2 Kings 8:1-15 – ​The Power behind the Throne.

   Nothing happens in our life or in the world apart from the divine appointment or permission. Behind every event and incident there is a divine providence. The Shunammite who had done so much for Elisha was remembered and cared for, years afterward. The King has a wonderful memory for those who fed him when he was hungry, and ministered to him when he was in need. “When saw we thee…? Inasmuch as…” (Matthew 25:37-40). This conversation between the king and Gehazi might have seemed an accident, but it was a providence. If we abide in the will of God, life will be sown with divine coincidences.
   Here is another instance: Elisha comes to Damascus, evidently at God’s bidding, just when Ben-hadad is sick. That sickness would not be mortal, but he would die prematurely from another cause. Would that men of God today had more of this gift of weeping over sinners and their destiny! No ome resented hearing D.L. Moody talk of hell, because his voice always faltered. The prophet read Hazael’s destiny from the Book of God, – not from his set face, – and how astounding it was! Ah, what depths of wickedness there are of which we are capable! “Keep back thy servant also from presumptuous sins” (Psalms 19:13).
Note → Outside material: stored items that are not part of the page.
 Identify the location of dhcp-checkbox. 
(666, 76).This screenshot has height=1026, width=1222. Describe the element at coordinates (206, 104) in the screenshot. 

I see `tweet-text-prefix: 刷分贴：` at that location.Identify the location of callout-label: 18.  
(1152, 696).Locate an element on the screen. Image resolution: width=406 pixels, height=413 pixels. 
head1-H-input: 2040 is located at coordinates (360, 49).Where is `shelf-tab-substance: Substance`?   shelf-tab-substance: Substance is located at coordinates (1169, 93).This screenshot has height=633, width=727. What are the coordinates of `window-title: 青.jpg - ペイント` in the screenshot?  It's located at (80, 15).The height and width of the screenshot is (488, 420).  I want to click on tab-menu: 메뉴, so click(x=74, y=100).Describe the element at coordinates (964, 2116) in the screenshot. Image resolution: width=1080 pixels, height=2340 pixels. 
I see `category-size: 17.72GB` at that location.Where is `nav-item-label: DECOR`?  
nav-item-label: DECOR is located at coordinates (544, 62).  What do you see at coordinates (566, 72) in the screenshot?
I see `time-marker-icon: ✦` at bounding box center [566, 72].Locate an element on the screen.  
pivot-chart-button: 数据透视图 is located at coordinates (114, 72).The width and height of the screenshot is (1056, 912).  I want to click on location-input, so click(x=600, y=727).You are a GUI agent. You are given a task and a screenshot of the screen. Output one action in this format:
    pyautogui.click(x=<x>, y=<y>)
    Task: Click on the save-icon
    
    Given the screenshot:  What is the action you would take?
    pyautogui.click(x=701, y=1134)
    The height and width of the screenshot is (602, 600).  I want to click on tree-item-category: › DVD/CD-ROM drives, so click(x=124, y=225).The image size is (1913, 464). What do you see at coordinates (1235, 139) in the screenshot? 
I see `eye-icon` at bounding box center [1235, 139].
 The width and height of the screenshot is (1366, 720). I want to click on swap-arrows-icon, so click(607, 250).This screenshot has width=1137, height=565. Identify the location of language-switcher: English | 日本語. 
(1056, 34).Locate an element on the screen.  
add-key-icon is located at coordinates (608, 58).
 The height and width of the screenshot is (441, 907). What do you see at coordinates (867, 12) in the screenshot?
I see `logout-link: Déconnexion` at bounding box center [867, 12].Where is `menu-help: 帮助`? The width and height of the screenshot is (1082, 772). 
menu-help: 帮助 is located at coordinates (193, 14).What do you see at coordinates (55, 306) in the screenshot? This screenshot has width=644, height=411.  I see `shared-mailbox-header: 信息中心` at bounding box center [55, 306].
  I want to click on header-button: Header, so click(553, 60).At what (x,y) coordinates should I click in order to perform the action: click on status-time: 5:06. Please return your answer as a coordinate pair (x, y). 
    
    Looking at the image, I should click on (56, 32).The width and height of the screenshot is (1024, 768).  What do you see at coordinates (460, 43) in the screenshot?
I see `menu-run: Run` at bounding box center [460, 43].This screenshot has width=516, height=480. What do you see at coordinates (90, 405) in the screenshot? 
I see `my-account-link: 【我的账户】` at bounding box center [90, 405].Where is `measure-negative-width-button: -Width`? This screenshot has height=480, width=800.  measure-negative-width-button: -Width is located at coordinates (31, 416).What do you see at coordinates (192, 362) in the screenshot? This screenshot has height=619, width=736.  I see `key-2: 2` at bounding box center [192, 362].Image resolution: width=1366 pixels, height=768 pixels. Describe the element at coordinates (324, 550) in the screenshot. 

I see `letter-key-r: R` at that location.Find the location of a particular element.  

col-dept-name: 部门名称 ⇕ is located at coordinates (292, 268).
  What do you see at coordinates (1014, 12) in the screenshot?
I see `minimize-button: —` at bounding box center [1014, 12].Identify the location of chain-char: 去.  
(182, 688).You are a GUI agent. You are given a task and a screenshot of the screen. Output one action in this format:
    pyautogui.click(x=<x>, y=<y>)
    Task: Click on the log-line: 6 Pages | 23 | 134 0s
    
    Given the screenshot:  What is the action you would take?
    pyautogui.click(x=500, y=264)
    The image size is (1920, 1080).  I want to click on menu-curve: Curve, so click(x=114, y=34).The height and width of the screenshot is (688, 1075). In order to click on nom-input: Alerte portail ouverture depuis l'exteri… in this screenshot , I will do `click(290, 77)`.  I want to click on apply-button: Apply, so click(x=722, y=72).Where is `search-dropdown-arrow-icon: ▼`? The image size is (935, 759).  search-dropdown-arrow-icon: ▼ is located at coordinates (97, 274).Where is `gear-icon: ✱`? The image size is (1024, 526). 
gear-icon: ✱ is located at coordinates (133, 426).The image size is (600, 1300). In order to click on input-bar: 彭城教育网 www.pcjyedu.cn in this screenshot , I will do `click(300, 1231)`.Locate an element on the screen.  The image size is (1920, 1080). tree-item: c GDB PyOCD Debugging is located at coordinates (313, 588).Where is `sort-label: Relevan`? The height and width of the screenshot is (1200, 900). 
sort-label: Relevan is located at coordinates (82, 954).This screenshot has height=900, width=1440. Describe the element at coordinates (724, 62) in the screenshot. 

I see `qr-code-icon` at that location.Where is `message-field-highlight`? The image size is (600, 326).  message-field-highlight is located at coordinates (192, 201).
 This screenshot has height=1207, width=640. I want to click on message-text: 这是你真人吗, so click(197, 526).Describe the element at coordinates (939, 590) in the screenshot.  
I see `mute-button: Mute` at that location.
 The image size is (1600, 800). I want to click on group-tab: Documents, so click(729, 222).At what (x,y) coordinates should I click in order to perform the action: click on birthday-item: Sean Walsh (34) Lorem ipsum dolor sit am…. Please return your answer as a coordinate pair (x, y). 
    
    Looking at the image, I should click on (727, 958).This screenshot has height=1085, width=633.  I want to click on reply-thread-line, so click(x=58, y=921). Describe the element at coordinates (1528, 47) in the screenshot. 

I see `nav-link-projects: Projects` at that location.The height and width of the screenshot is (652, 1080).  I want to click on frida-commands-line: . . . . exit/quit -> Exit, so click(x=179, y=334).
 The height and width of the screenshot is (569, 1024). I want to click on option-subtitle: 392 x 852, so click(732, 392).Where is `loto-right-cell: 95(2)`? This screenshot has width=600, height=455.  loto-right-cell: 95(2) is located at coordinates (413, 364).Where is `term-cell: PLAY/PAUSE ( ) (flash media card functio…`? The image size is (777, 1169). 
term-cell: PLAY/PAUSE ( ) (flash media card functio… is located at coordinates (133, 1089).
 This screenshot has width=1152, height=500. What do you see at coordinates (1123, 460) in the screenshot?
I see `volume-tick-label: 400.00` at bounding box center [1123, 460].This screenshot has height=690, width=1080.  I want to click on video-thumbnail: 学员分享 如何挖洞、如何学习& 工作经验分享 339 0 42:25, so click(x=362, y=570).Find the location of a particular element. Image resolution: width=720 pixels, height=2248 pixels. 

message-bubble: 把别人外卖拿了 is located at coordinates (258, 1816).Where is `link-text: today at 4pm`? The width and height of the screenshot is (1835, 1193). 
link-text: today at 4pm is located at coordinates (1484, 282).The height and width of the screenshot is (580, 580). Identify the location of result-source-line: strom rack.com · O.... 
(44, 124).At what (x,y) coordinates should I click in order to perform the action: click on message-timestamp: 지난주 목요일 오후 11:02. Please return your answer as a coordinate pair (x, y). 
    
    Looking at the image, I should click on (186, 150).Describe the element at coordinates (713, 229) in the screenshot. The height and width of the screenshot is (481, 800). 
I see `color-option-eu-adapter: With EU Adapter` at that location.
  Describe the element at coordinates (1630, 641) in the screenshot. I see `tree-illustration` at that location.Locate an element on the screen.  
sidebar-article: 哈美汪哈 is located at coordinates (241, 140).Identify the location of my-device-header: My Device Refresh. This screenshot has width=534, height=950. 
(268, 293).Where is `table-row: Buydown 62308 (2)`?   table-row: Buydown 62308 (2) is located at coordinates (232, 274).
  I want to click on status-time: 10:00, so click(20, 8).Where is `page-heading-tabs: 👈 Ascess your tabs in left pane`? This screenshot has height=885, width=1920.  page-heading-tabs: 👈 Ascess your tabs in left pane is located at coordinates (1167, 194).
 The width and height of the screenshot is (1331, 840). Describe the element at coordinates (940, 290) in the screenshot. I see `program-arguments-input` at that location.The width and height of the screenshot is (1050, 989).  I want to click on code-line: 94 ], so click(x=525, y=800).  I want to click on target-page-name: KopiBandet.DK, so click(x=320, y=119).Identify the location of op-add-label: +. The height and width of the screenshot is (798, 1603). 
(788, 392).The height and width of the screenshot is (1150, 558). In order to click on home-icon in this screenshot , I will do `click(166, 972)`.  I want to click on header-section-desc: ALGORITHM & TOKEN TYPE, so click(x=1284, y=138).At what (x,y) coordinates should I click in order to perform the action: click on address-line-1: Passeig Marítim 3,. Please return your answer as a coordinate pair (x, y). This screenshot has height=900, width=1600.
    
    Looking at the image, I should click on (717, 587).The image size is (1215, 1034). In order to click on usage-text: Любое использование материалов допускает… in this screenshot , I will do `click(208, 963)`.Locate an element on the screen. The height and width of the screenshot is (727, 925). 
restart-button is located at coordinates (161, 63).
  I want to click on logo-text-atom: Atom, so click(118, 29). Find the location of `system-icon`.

2 Kings 8:11—And the Man of God wept.

   Elisha foresaw all the evil that Hazael would inflict on Israel, and it moved him to tears. Though he was a strong man, able to move kingdoms by his message and prayer, yet he was of a tender and compassionate disposition. This was he who one moment upbraided the king of Israel for his crimes, and the next called for a minstrel to calm his perturbed spirit with strains of music. The men that can move others are themselves very susceptible and easily moved.
   The nearer we live to God, the more we deserve to be known as men and women of God, the more will our tears flow for the slain of the daughters of our people. Consider the ravages that drink, and impurity, and gambling, are making among our people; enumerate the homes that are desolate, the young life that is wrecked as it is leaving the harbor, the awful dishonor done to woman; and surely there must come times when tears well up for very humanity’s sake, to say nothing of the pity which they acquire who look at things from God’s standpoint.
   Jesus beheld the city and wept over it. Give us this day, O Son of Man, Thy compassion, Thy love, Thy tears, that we may speak of Thy grace graciously, of Thy love tenderly, and even of Thy judgments with brimming eyes.

       A broken heart, a fount of tears:
       Ask, and it shall not be denied.

   Wouldst thou avert such issues; begin with the cradled babes of your homes. Win them for God; teach them how to curb passion and subdue themselves. Tenderness and wisdom may arrest the making of Ben-hadads.

​2 Kings 8:16-29 – Athaliah’s Wicked Husband and Son.

   Jehoram’s history furnishes a terrible example of how an ill-marriage may mar a man’s life. He had a good father, but a bad wife, and the latter more strongly influenced him than the former (2 Chronicles 21:6). The fuller story of Jehoram’s reign, and the apparent extinction of the royal family, is told in 2 Chronicles 22. But notice especially v. 19. The lamp was kept burning for David’s sake (Psalms 132:17). Surely the grace of God can keep that same lamp burning in the hearts of our children. A lamp, as we learned from the Chicago fire, may make a very great conflagration.
   Ahaziah followed in the steps of his parents. What could be expected from the training of such a mother! Misled by her, he followed the dreary steps of Ahab. The close intimacy between the two houses led to alliance in war and a common fate. Little did Jehoshaphat realize all the evil that would result from his dealings with Ahab (1 Kings 22:4). The story told in these pages is sad reading, but through it all God’s purpose moves on (Matthew 1:8). As a water-lily grows from a muddy bottom, so the pure life of Christ came, on the human side, out of this family. God’s purpose shall finally emerge from this present strife in a further revelation of the Son of man.